- [Quoted passage]:
╔══
Both sides? Let’s look.

In the 1930s, gangs of Nazi and communist youth roamed Germany’s streets, brawling over which brand of socialism was superior—racialist National Socialism, or class war international communism. On Aug. 12 in Charlottesville Virginia, America got a taste of the same ideological blood lust.

The demonstration that turned into a riot cost the life of 32-year-old Heather Heyer and hospitalized about two dozen others.

Unite the Right (UTR), a group called alt-right but comprised of neo-Nazi and KKK-type groups, applied for a permit to demonstrate against Charlottesville’s decision to remove a statue of Confederate general Robert E. Lee.

The city never issued a permit but—very late in the game—ordered the rally moved from Emancipation Park, a small park where the statue stood, to McIntire Park, a larger park farther north. The ACLU won an injunction moving the rally back to the statue, in part, because the judge said the city failed to submit anything showing the move was needed for safety reasons and because he found that the city based its decision on opposition to the sponsor’s opinions, making it a First Amendment violation.
╚══
- [Stored records]:
╔══
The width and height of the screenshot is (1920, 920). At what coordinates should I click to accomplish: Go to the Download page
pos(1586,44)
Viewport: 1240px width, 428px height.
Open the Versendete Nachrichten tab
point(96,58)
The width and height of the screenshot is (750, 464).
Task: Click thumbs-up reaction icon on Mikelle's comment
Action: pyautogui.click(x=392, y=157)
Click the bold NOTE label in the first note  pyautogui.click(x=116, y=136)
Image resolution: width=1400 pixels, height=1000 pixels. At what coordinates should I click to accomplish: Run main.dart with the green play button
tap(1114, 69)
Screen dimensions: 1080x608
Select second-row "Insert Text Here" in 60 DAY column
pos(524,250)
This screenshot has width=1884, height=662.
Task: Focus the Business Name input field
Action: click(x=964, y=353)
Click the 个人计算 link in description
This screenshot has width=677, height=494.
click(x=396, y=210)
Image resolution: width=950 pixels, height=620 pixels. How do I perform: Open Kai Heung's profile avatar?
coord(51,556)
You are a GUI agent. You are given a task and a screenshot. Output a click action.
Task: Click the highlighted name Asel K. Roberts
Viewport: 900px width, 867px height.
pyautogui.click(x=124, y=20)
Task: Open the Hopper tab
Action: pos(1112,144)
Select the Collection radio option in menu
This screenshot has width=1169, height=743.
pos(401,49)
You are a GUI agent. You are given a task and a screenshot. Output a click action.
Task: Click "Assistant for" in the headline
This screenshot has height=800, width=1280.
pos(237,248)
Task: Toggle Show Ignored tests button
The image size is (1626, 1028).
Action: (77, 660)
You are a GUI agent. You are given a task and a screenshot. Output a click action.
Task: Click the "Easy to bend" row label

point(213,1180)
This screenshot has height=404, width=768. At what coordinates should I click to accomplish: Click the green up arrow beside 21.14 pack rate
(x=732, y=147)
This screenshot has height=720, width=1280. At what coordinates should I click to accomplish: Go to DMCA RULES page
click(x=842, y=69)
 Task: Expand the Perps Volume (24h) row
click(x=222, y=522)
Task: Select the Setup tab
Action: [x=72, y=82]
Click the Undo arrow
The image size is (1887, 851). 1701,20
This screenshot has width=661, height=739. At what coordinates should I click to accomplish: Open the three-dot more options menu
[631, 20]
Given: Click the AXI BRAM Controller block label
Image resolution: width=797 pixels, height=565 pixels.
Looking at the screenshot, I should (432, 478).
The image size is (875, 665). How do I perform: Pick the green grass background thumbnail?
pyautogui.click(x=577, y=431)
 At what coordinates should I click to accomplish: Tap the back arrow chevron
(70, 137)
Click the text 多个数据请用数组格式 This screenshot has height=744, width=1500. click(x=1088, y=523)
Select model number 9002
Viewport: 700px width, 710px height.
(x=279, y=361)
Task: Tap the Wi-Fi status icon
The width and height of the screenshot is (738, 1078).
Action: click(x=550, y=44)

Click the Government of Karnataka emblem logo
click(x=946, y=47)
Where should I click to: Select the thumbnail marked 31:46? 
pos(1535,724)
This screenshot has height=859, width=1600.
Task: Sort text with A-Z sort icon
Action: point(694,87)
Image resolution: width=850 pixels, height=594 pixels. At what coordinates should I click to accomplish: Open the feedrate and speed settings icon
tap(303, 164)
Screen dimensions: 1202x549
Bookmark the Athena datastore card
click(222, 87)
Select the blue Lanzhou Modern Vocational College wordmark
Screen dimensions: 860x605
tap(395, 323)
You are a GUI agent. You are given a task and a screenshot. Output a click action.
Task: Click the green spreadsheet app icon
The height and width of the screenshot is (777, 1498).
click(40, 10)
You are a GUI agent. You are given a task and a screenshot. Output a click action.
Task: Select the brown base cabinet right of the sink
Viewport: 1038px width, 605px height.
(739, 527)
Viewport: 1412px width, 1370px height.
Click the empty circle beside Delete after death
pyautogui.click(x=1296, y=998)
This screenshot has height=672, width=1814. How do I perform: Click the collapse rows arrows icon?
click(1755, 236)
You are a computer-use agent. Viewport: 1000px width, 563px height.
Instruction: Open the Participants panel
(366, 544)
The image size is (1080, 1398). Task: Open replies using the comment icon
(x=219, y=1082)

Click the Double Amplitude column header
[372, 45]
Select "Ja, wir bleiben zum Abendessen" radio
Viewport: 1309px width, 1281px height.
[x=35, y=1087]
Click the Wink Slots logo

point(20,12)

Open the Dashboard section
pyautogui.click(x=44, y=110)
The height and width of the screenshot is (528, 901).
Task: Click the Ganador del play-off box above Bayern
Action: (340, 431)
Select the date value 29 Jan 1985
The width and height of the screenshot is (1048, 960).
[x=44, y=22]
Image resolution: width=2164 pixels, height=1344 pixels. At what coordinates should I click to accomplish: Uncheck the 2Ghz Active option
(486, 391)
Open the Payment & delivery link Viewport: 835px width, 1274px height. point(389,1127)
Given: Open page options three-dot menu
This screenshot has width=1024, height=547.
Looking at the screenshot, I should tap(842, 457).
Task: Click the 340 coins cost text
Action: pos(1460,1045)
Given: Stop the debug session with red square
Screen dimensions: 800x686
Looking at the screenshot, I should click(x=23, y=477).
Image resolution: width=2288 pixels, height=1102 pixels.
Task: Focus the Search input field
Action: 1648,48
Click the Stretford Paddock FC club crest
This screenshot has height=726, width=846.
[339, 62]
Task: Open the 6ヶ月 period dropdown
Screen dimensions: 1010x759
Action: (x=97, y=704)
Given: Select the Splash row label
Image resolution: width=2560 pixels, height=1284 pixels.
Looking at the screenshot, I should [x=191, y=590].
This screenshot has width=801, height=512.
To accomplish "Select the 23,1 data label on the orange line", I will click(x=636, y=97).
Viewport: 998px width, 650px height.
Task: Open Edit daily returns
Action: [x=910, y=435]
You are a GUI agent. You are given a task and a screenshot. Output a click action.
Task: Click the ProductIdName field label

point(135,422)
╚══
- [Problem details]: List every place name that appears in the Charlottesville passage. The records are separate from the Charlottesville passage.

- [Response]: Germany, Charlottesville, Virginia, America, Emancipation Park, McIntire Park